In 1980, she moved to Berlin, Germany, where she played worker's theatre on stage four years long with her husband Beklan Algan and some other Turkish actors such as Tuncel Kurtiz, Şener Şen and Macit Koper. She performed in Giden Tez Geri Dönmez, Keşanlı Ali Destanı ("Epic of Ali from Keşan") (1964) by Haldun Taner, Talihli Amele, Kurban ve Keloğlan at the Schaubühne in Berlin, Germany.

She founded the "Thatre workshop BILSAK" together with her colleagues in 1984, and the "Theatre Research Laboratory TAL" in 1988. She developed many experimental projects and contributed to the training of new generation theatre actors, including performance artist Ares Kıvanç Dönmez. In 1996, she was appointed Deputy General Art Director at the Istanbul City Theatres.[3].

=== In film ===
Her first film was Karanlıkta Uyananlar ("Those Who Wake Up in the Dark"), an anti-American film shot in 1964. Due to big reaction, no cinema accepted to show the film. It resulted in bankruptcy. After many years, the film was aired on the television. She found a role in Ah Güzel İstanbul, shot in 1965.

=== In music ===
In 1971, Algan appeared on the stage of Olympia, the renowned concert venue in Paris. In 1972, she was honored with the second prize of the Bulgarian Golden Orpheus. The same year, she was named State Artist, and received UNICEF Honor Award. She won the X International Festival of Pop Song in Sopot 1977 in Poland with the song Kara Kartal ("Black Eagle").

=== As advisor ===
Algan had been providing "Corporate and Personal Development", "Communication", "Quality", "Motivation", "Act of Creation", etc. to the employees and senior managers of many institutions since 1989.

From 2010 on, she had been training young talents with "Creative and Contemporary Theatre Techniques" and "Commercial, TV Series and Cinema Acting" trainings at the Istanbul Drama Art Academy, where she had been working as the General Art Director, while continuing her theatre and cinema acting.

== Personal life ==
Ayla Algan, , was born in Istanbul, Turkey on 29 October 1937. She completed her primary school at Yeni Kolej, the middle school at Lycée Notre Dame de Sion Istanbul in Turkey and the high school at Lycée Versailles in France.

She married Beklan Algan (1933–2010), later actor, writer and director, she met during her high school years. She has a daughter, Sevgi.
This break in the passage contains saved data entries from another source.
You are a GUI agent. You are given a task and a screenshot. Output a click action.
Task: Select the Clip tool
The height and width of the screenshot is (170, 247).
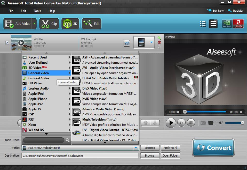(49, 23)
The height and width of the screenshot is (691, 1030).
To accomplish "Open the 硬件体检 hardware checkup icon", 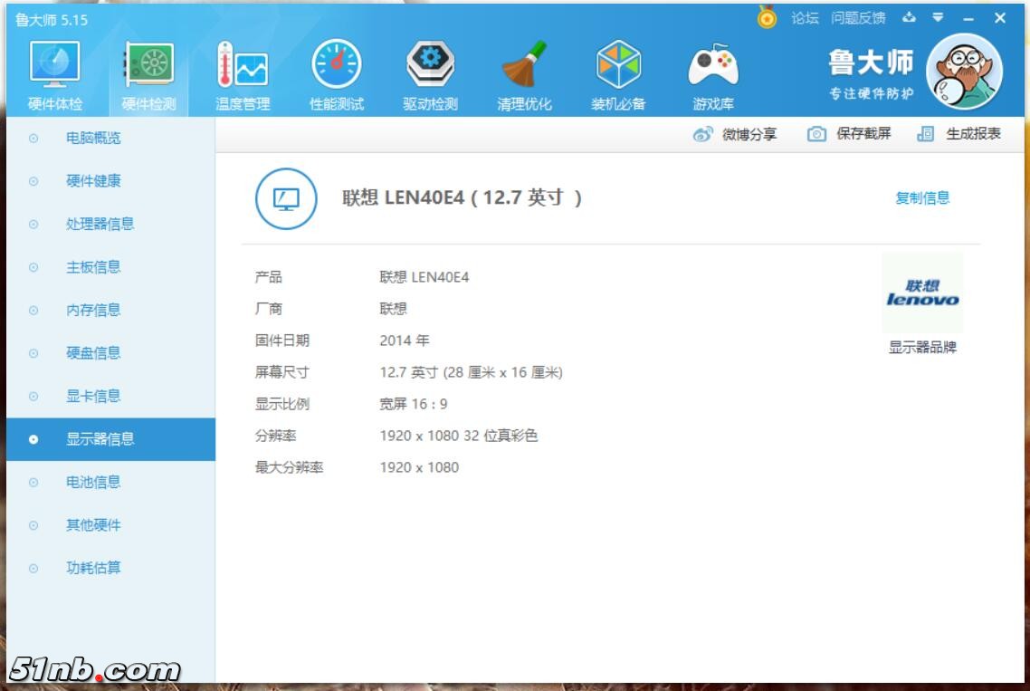I will click(55, 67).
She followed her husband going to the United States. She started studying theatre together with her husband at the Actors Studio in New York City.

Later, she joined the Language and Culture Center (LCC) in Turkey, and worked as a theatre actress and instructor. After film and theatre, she started a singing career.

Algan died on 4 January 2024, at the age of 86, in a hospital in Istanbul, she was delivered due to intracerebral hemorrhage. She was interred at Aşiyan Asri Cemetery following a memorial ceremony at Harbiye Muhsin Ertuğrul Stage and the religious service at Teşvikiye Mosque.